Sarah Dupont
Thomas Gainsborough·c. 1777–79
Historical Context
Sarah Dupont, painted around 1777-79, was produced during Gainsborough's mature Bath period, when he occupied a singular position in British portrait painting that combined artistic distinction with fashionable celebrity. Bath in the 1770s was the social hub of the English gentry and aristocracy during the 'season,' and Gainsborough had established himself there since 1759 as the portraitist of choice for the distinguished visitors who came for the therapeutic waters and the social pleasures of the Assembly Rooms. His principal rival in London was Joshua Reynolds, whose more classical, allegorizing approach to portraiture drew on Italian Renaissance precedents that Gainsborough largely rejected. Where Reynolds quoted van Dyck and classical sculpture to elevate his sitters above the social moment, Gainsborough favored a more immediate, conversational style in which the sitter seemed to inhabit a specific instant rather than a timeless pose. The Art Institute of Chicago's holding places this work alongside its strong representation of eighteenth-century British portraiture.
Technical Analysis
Gainsborough's signature feathery brushwork creates the illusion of silk with minimal physical paint. Long, fluid strokes define the costume, while the face is modeled with greater precision, creating the characteristic contrast between detailed features and loosely rendered drapery.
Look Closer
- ◆Look at the silk dress — Gainsborough renders the sitter's gown with long, fluid brushstrokes that create the illusion of shimmering fabric without laboriously painting each thread.

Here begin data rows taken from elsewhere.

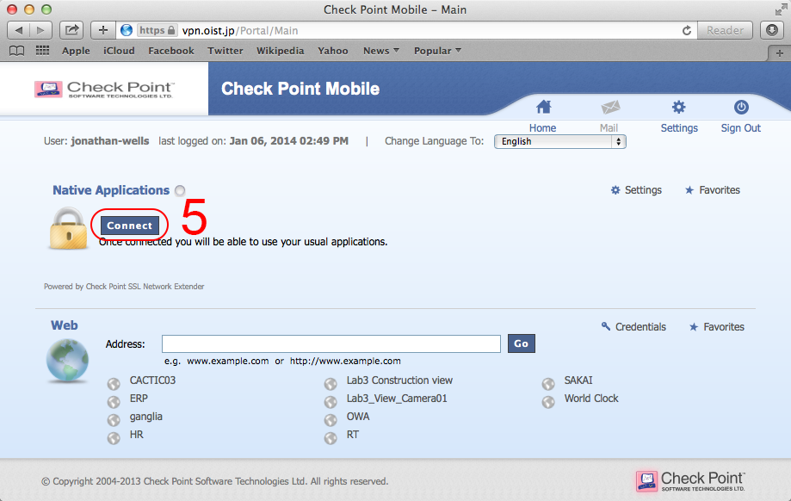
Task: Click the Go button beside Address
Action: click(x=521, y=343)
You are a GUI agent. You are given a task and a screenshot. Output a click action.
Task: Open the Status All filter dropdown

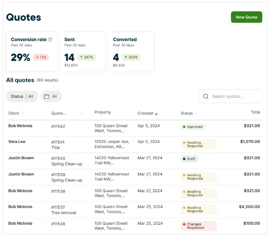coord(22,96)
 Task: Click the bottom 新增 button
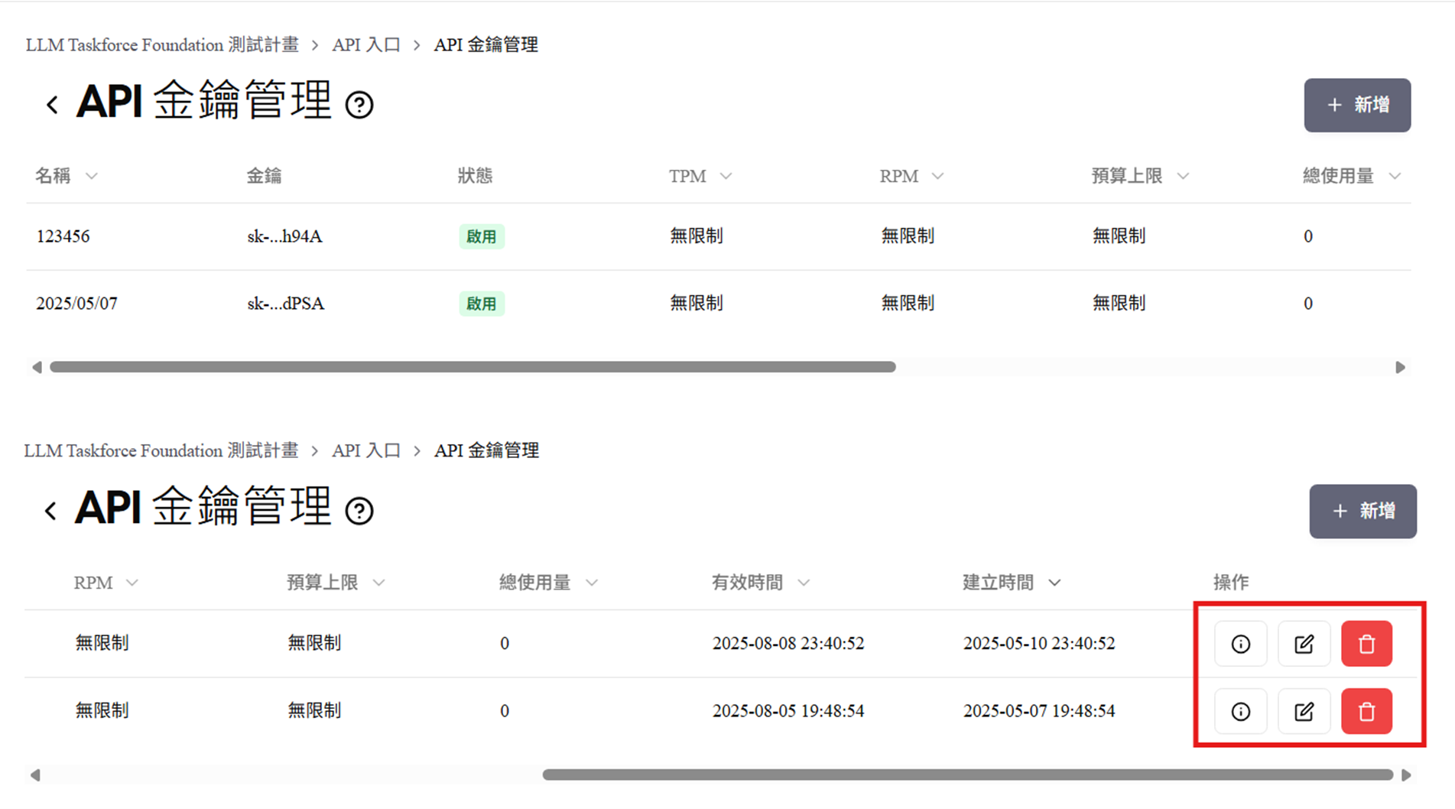point(1362,511)
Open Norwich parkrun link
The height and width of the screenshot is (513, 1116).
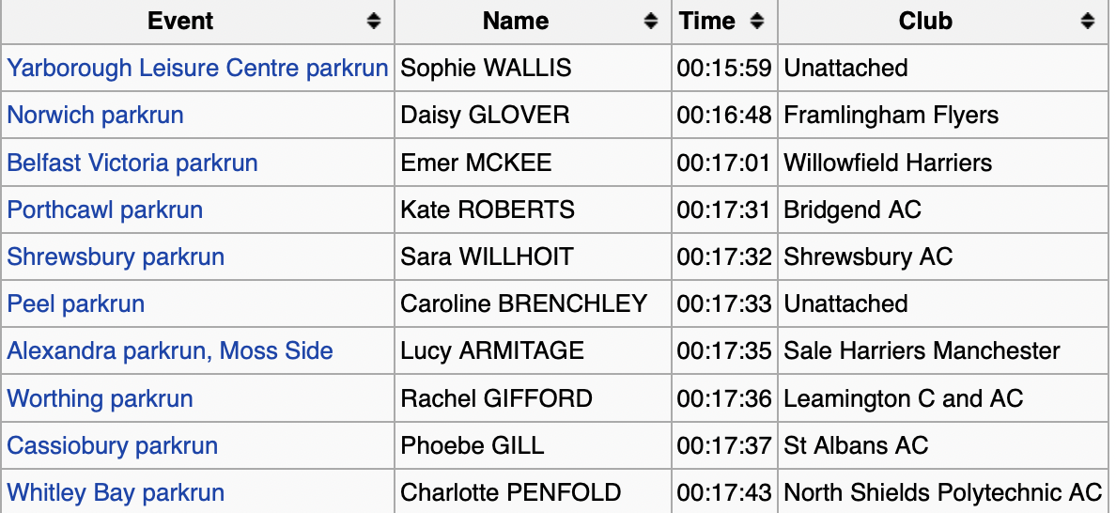pos(95,116)
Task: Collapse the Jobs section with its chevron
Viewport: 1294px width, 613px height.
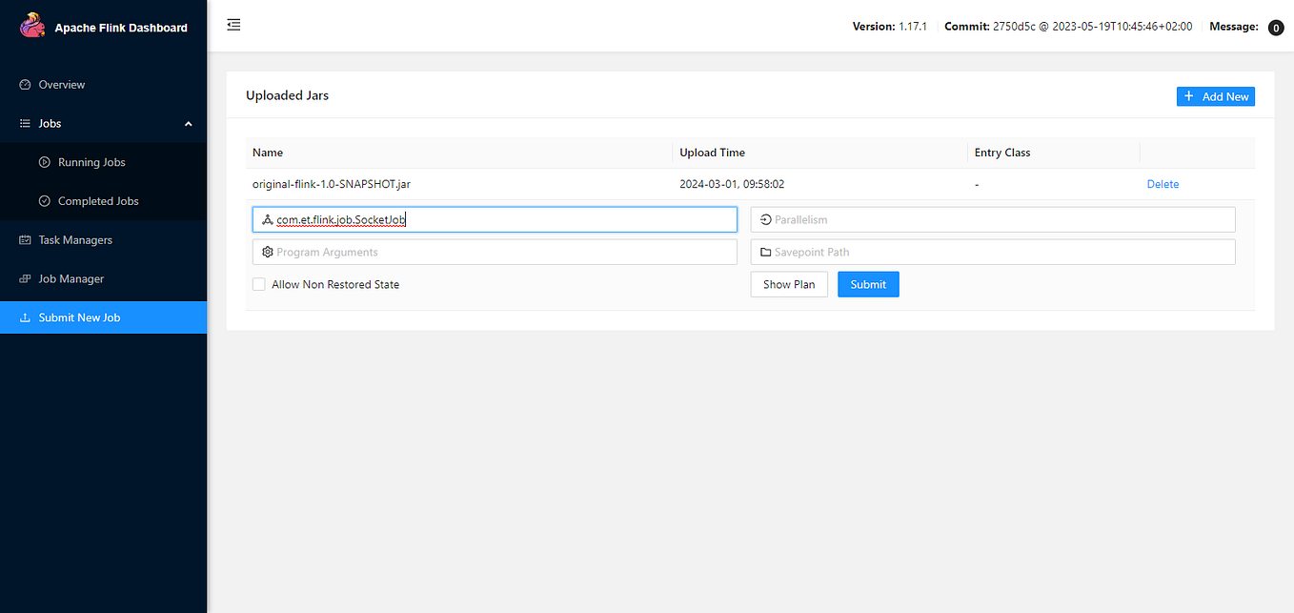Action: pyautogui.click(x=188, y=123)
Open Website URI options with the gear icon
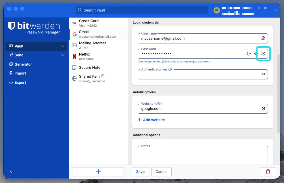 tap(263, 109)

- ◆Notice the feathery, almost dissolving quality of the background — Gainsborough's characteristic atmospheric treatment makes the sitter appear to emerge from a misty, dreamlike landscape.
- ◆Observe the sitter's complexion — luminous, warm flesh tones achieved through transparent glazes over a warm ground, Gainsborough's signature approach to painting skin.
- ◆Find the powdered hair — rendered with delicate gray-white strokes that capture the powder's dusty quality, the specific fashion detail placing the portrait precisely in the Bath period.
Provenance
Presumably painted for Philip Dupont, husband of the sitter and the artist’s brother-in-law (died 1788), Sudbury; by descent to his grandson Richard Gainsborough Dupont (died 1874), also of Sudbury, by 1856 [Fulcher 1856]; sold with his collection, Wheeler and Westoby, Sudbury, May 29, 1874, no. 127, as “Mrs. Philip Dupont, wife of the above [no. 126]”, to J.H. Chance for 36 gns. [label on the picture’s stretcher, the price given in an annotated copy of the catalogue at Gainsborough’s House, Sudbury, the buyer in Graves 1918, p. 328; the supposed pendant, no. 126 in the sale and described as “Philip Dupont, the artist’s nephew [sic]” was also acquired by Chance and is now in the Fitzwilliam Museum, but see Warner 1996]; J. H. Chance, to at least 1887 [Ipswich 1887]. Probably William Carr (died 1925), Ditchingham Hall, Norfolk [in a letter of August 22, 1993 in curatorial file, his granddaughter, Countess Ferrers, suggested that he acquired it when he enlarged Ditchingham Hall about 1911]. His son, Brigadier William Greenwood Carr, D.S.O., Ditchingham Hall (died 1982), certainly by 1955 [annotated photograph in the Ellis Waterhouse archive, Paul Mellon Center, London]; by descent to his daughter, Annabel Mary, Countess Ferrers. Richard L. Feigen and Co., New York, by 1986; sold to the Art Institute, 1987.